Tactiques de subsistance et mémoires de l'État : précarité, droits et citoyenneté chez les migrants latino-américains vivant au Chili

Année : 2023

Thème : Recherche : orientée vers la pratique, action, évaluative...

Type : Recherche : orientée vers la pratique, action, évaluative...

Auteur(s) :

STANG ALVA Fernanda (CHILI) – fstang@ucsh.cl – Chercheur

Résumé :

Le Chili a connu une croissance significative de la population migrante internationale depuis le milieu des années 1990, en particulier au cours des deux dernières décennies (INE et DEM, 2021), et est devenu une destination migratoire importante au sein de la région Amérique latine et Caraïbes, au point qu'en 2019, il était déjà, selon les données des Nations unies, le deuxième pays d'Amérique du Sud avec la deuxième plus grande proportion de population migrante, avec 8,4% (OIM, 2019). Ces dernières années ont également été marquées par une plus grande précarité de certains groupes de cette population migrante internationale, un processus associé à la pandémie provoquée par le Covid 19 et à la crise économique qui lui est liée, au contexte critique particulier de la migration vénézuélienne - qui a même été qualifiée d'exode -, aux réglementations migratoires de plus en plus restrictives, qui poussent les migrants à l'irrégularité et à l'emploi et au logement informels, entre autres conséquences.
Face à cette situation de plus grande précarité, les migrants tentent et déploient diverses tactiques de subsistance (De Certeau, 2000) qui, dans certaines circonstances, conduisent à des stratégies de lutte avec différents niveaux d'organisation, que ce soit sous la forme d'expériences réticulaires de solidarité (Stang, 2021) ou d'autres types d'expériences organisationnelles qui s'inscrivent dans le concept de luttes des migrants (De Genova, Mezzadra et Pickles, 2014 ; Varela Huerta, 2015 et 2021 ; Domenech et Boito, 2019).
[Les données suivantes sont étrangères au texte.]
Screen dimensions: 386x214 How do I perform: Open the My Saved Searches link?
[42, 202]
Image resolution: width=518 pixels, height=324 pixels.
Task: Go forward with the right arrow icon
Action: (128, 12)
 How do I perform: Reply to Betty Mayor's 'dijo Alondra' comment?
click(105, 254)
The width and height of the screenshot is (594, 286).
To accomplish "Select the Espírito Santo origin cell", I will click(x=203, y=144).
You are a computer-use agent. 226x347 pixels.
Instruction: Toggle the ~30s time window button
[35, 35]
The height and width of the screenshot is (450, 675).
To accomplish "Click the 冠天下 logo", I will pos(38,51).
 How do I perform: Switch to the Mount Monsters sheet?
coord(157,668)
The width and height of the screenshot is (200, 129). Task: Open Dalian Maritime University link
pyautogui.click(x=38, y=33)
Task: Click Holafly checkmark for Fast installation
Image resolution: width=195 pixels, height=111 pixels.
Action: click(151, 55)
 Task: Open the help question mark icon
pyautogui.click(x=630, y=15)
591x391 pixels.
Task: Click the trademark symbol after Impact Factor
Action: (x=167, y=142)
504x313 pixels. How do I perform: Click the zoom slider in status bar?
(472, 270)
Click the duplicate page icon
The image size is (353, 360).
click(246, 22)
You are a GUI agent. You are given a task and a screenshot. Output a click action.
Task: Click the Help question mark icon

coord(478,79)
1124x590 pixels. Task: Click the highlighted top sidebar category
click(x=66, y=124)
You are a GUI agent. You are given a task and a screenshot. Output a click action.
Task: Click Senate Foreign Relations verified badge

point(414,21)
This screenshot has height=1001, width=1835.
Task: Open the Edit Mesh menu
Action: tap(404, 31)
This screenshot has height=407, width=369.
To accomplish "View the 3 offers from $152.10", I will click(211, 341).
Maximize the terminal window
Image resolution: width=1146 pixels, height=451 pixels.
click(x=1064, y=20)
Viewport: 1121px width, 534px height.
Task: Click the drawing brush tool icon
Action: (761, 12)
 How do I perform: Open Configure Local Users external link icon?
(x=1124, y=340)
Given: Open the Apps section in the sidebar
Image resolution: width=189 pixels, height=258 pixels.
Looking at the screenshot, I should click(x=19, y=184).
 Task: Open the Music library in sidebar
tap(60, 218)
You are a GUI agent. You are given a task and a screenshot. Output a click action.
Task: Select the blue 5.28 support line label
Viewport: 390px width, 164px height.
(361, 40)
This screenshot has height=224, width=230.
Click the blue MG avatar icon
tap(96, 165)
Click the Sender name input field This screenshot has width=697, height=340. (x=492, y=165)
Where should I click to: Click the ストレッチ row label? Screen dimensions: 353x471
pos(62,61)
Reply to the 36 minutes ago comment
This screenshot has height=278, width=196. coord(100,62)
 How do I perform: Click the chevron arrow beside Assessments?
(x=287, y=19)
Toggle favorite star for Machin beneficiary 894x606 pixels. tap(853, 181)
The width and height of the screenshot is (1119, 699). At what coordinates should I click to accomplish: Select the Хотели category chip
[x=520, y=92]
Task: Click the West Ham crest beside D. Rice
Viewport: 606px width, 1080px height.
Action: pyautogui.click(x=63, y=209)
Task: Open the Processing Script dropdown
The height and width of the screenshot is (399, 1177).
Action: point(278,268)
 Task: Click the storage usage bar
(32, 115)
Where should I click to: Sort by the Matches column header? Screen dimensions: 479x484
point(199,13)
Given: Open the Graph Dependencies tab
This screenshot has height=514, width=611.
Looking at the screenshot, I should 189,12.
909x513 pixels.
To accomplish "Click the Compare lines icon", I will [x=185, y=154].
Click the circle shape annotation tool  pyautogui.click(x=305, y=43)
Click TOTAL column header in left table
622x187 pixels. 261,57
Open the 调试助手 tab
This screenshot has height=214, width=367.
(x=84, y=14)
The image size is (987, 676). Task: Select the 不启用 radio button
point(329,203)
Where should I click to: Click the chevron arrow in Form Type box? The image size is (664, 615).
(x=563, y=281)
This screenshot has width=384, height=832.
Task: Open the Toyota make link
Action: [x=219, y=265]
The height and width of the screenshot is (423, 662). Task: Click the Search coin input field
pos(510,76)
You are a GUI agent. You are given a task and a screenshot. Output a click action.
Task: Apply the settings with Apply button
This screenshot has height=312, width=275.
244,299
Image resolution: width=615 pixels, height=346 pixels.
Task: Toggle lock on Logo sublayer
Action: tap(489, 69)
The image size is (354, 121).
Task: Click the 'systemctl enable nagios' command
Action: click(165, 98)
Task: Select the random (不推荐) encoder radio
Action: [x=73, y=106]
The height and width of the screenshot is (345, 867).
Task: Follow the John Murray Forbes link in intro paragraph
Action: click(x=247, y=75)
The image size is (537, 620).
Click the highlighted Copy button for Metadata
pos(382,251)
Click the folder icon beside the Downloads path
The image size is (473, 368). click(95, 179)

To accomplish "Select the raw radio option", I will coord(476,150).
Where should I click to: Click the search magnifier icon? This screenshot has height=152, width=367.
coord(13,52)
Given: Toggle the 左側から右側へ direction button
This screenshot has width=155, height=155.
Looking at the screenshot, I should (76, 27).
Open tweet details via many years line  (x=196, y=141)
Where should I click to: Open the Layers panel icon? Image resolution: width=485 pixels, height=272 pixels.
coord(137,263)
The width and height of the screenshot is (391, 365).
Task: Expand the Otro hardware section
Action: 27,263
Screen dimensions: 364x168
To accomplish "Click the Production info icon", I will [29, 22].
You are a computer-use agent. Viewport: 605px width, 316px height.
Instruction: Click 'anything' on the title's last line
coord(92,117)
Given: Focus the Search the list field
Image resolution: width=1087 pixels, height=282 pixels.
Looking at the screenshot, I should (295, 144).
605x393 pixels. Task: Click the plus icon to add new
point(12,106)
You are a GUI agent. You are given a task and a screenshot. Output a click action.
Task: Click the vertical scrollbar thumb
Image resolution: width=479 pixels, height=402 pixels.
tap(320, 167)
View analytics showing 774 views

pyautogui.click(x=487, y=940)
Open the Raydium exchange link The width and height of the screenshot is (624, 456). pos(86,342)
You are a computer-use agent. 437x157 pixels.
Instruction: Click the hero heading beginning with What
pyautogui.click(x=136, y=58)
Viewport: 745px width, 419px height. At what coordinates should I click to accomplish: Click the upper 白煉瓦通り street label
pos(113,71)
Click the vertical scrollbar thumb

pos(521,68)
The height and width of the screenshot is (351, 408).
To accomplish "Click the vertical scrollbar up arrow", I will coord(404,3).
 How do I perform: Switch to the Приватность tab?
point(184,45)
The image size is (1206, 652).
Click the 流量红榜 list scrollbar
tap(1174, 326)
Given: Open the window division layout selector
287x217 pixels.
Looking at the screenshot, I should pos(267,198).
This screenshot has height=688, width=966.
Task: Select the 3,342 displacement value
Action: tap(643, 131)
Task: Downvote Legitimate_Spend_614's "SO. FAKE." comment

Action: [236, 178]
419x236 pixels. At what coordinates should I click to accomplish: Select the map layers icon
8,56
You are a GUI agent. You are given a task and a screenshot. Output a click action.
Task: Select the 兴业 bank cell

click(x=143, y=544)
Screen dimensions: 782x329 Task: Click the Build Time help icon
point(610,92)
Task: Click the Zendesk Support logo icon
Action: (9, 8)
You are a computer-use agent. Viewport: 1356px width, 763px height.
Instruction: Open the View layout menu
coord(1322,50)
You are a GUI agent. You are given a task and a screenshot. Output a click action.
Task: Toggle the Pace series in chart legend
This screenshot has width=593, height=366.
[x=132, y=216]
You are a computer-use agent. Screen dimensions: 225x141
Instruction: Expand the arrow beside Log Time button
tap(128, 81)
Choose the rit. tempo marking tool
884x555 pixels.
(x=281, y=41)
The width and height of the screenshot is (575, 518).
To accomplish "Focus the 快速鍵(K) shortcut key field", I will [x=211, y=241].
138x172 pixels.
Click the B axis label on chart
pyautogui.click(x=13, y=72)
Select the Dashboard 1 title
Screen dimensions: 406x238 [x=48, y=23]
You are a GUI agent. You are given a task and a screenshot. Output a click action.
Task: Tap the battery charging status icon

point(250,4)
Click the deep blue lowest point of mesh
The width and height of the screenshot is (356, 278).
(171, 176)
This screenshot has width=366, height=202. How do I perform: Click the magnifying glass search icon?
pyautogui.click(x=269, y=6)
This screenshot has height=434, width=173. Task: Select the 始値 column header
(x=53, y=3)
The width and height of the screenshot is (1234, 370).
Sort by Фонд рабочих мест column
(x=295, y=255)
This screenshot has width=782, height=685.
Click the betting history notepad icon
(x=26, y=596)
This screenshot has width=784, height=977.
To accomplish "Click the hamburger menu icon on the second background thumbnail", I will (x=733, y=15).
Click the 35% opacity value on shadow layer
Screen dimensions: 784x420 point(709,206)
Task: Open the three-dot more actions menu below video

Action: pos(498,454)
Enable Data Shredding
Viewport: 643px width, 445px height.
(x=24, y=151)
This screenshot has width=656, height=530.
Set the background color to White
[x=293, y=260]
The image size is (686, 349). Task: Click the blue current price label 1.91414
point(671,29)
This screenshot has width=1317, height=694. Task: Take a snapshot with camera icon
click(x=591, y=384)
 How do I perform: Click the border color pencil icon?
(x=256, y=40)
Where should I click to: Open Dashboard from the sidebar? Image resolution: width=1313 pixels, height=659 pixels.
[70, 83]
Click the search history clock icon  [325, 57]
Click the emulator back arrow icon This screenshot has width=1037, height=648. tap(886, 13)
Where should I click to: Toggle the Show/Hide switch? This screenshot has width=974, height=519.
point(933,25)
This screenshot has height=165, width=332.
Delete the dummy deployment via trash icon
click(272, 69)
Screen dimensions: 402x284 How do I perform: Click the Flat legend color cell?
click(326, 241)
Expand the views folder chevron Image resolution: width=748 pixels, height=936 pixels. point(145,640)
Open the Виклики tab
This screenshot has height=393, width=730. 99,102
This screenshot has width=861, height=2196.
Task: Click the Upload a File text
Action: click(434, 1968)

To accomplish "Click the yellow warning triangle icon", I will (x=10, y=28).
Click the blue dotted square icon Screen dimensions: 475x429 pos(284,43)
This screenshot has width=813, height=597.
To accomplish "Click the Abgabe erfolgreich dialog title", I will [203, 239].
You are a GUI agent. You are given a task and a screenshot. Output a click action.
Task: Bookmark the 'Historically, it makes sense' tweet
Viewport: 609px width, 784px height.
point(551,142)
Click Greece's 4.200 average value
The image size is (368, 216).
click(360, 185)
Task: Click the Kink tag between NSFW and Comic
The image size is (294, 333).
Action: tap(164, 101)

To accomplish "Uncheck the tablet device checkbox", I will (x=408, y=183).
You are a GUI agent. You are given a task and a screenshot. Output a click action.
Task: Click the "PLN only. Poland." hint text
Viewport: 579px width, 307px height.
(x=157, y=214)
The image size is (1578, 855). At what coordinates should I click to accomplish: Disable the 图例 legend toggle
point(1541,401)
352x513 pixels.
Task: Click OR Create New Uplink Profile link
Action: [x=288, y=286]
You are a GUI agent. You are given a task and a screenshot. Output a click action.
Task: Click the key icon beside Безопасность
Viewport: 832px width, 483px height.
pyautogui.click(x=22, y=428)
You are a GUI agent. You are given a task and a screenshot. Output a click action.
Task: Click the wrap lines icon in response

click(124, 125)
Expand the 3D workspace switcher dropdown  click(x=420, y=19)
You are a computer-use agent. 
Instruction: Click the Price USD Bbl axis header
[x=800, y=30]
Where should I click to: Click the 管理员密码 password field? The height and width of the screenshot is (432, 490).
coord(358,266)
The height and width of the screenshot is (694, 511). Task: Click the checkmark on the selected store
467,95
Dans ce déploiement, en tant qu'étrangers - c'est-à-dire non-citoyens au sens juridique - ils transforment par le bas et par l'intérieur la manière conventionnelle de comprendre et d'exercer la citoyenneté (Mezzadra, 2012 ; Mezzadra et Neilson, 2016), en particulier en ce qui concerne son lien avec les droits sociaux et économiques, qui intéressent spécifiquement la recherche dont cet article cherche à rendre compte, intitulée " Migration, précarité et citoyenneté : Des tactiques de subsistance aux stratégies de lutte " (Fondecyt N° 3190674).
Dans ce scénario, et en partant de l'idée du double éloignement qu'implique la condition de migrant dans la relation avec l'État (mémoire d'une forme de relation construite avec l'État auquel on " appartient ", mais dans lequel on ne réside plus, et apprentissage d'une nouvelle forme de relation avec l'État dans lequel on réside, mais qui ne nous reconnaît pas juridiquement comme lui appartenant) (Stang, 2019), nous proposons dans cette communication de montrer quelles sont ces tactiques de subsistance déployées et comment l'interlocution avec l'État de résidence varie dans la revendication de droits sociaux et économiques en fonction des spécificités de la relation construite avec l'État d'origine, en interaction avec le temps passé au Chili, en tant qu'État de destination de ces trajectoires migratoires. Ainsi, par exemple, alors que dans le cas des migrants d'origine haïtienne, qui ont le souvenir d'une relation avec un " État failli " à l'origine, les tactiques de subsistance qu'ils déploient ignorent l'État comme interlocuteur et s'établissent davantage avec des institutions ecclésiastiques (principalement évangéliques), dans le cas des Vénézuéliens, en revanche, l'État apparaît comme une référence fondamentale pour la revendication de droits sociaux et économiques. De leur part, les migrants d'origine péruvienne, qui sont les plus anciens du flux récent de migrants vers le Chili, ont appris la logique du lien avec un État néolibéral et subsidiaire comme l'État chilien, et ont trouvé des moyens d'accéder à ces droits qu'ils valorisent par rapport à la mémoire de leur expérience avec l'État péruvien.
Sur la base de cette description et de cette caractérisation, cette communication vise également à rendre compte des transformations dans les manières de concevoir et de pratiquer la citoyenneté que ce double éloignement a impliqué, et dans son lien avec les expériences d'organisation de la revendication des droits.